Mehrere 100.000-mal wurde bisher die App des Roten Kreuzes bereits auf Smartphones heruntergeladen. Das Rote Kreuz will die Verwendung der App mit einer Werbekampagne weiter bewerben, wie es Ende letzter Woche hieß. „Wir sehen, dass die App genutzt wird“, sagte Projektleiter Christian Winkelhofer vom Entwicklerteam bei Accenture Österreich am Freitag. In der neuen Version werden Begegnungen mit anderen nicht mehr nur manuell, sondern auch automatisch registriert und können gespeichert werden, dazu kam ein Symptom-„Checker“.

Gerry Foitik, Bundesrettungskommandant des Roten Kreuzes, kündigte in einem Onlinegespräch am Freitag auch eine Werbekampagne an, die die Verbreitung der App nach Ostern steigern soll. Über Medien und Interessenverbände möchte das Rote Kreuz die Bedeutung der Applikation vermitteln und sie im Kampf gegen die Coronavirus-Pandemie neben Händewaschen, Abstandhalten und dem Tragen von Mund-Nasen-Schutz als vierten wichtigen Punkt etablieren.

Telefon zeigt Corona-App des Roten Kreuzes
APA/Roland Schlager
Mit der App soll laut dem Roten Kreuz die Ansteckung in der Bevölkerung verlangsamt werden

Fachleute über Verbreitungsgrad

„Jeder, der die App nutzt, leistet seinen Beitrag“, appellierte Foitik am Freitag an die Bevölkerung. Expertenschätzungen, die die App nicht technisch wie etwa die ARGE Daten bewerteten, gehen davon aus, dass solche Apps nur Sinn ergeben, wenn sie flächendeckend, also von mindestens 60 Prozent der Bevölkerung, genutzt werden. Laut Foitik würden auch 40 Prozent reichen, wenn sich die Leute umso besser an die Anweisungen halten und sich selbst isolieren, sobald sie über die App eine Warnung erhalten. „Dann wirkt’s auch“, so Foitik.

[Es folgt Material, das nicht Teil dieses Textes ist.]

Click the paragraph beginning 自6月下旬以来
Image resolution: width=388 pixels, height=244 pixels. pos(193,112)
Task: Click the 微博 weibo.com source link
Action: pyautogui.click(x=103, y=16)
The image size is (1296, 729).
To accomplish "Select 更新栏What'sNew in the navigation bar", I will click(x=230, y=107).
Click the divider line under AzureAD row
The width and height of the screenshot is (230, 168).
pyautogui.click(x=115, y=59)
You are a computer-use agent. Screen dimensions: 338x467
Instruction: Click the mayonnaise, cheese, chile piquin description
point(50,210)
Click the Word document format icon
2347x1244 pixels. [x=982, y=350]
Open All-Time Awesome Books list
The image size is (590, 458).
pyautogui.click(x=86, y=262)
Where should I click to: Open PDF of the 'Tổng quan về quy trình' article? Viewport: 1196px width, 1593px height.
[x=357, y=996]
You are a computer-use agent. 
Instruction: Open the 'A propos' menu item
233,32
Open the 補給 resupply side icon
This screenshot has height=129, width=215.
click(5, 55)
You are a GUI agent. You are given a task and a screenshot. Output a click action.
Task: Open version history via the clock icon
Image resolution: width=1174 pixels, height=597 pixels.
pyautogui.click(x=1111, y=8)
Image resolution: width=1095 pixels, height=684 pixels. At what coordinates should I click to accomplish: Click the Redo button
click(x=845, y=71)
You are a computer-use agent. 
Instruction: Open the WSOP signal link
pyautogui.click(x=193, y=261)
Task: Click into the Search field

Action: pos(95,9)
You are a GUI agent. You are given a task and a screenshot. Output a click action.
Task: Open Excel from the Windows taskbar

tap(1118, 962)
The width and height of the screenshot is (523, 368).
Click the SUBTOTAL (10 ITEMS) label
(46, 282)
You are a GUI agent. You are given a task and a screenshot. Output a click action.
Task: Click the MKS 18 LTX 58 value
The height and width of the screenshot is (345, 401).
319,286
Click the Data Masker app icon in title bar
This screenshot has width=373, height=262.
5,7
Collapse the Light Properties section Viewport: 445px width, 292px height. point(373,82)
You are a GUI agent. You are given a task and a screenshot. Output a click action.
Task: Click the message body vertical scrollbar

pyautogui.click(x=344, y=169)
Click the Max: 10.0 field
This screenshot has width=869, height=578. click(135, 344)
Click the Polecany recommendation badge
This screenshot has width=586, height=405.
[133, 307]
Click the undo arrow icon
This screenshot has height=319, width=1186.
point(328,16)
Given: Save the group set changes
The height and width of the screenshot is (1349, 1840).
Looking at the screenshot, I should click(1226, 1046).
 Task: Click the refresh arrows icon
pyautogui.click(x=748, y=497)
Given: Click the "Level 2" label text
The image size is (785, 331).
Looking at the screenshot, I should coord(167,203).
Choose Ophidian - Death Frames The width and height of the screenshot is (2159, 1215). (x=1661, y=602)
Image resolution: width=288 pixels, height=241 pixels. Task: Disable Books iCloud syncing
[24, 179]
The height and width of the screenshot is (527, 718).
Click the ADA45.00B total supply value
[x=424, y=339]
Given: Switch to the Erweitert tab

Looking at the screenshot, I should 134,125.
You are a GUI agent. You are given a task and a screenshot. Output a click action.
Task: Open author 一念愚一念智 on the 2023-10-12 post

Wichtig sei daher auch nicht die Anzahl der Downloads, sondern die Zahl der infektionsgefährlichen Kontakte der Menschen. „Wenn Sie gar keinen infektionsgefährlichen Kontakt außerhalb ihrer Familie haben, brauchen Sie diese App nicht“, so Foitik. Für Leute, die etwa berufsbedingt viele Kontakte haben, sei sie aber ein gutes Mittel – „kein Allheilmittel, aber ein Werkzeug in einem Werkzeugkoffer“, veranschaulichte der Rettungskommandant und bat alle Österreicherinnen und Österreicher um Mithilfe, damit die App verbreitet werde und dadurch „ihr Potenzial entfalten“ könne.

Debatte über Verpflichtung „schädlich“

Zur Diskussion über eine verpflichtende Verwendung der App wollte sich Foitik am Freitag nicht mehr umfangreich äußern. „Die Debatte ist schädlich“, sagte er lediglich. Sie lenke vom Nutzen ab, eine Verpflichtung sei überhaupt nicht sinnvoll – man könne die Leute vielleicht zum Download zwingen, aber nicht zum ordentlichen Verwenden der App. „Aber viele werden den Nutzen für sich und für die Gesellschaft erkennen“, zeigte sich Foitik überzeugt. Die App sei eben ein wichtiges Element zur Unterstützung des Kontaktpersonen-Managements und helfe, Infektionsketten zu unterbrechen, sagte er.

Startschuss am 9. März

Der Startschuss erfolgte am 9. März, hieß es vonseiten der Projektleitung über die Genese der App. Danach wurde erarbeitet, wie eine solche App rasch ins Feld gebracht werden könne. „Die App hat nichts mit Big Data zu zun“, hieß es Ende letzter Woche vonseiten der Projektleitung weiter. Die Anwendung speichere keine personenbezogenen Daten und zeichne keine Bewegungsdaten auf – lediglich den Abstand zu anderen Geräten, hieß es letzte Woche auch von der Projektleitung.

Die Kosten der App waren noch nicht abschätzbar, wie Foitik am Freitag sagte. Geldmittel wurden unter anderem von der Uniqa-Stiftung zur Verfügung gestellt, die eine Spende von zwei Millionen Euro beisteuerte. „Die Uniqa bekommt aber kein einziges Datum von uns“, betonte Foitik, sie nehme keinen Einfluss.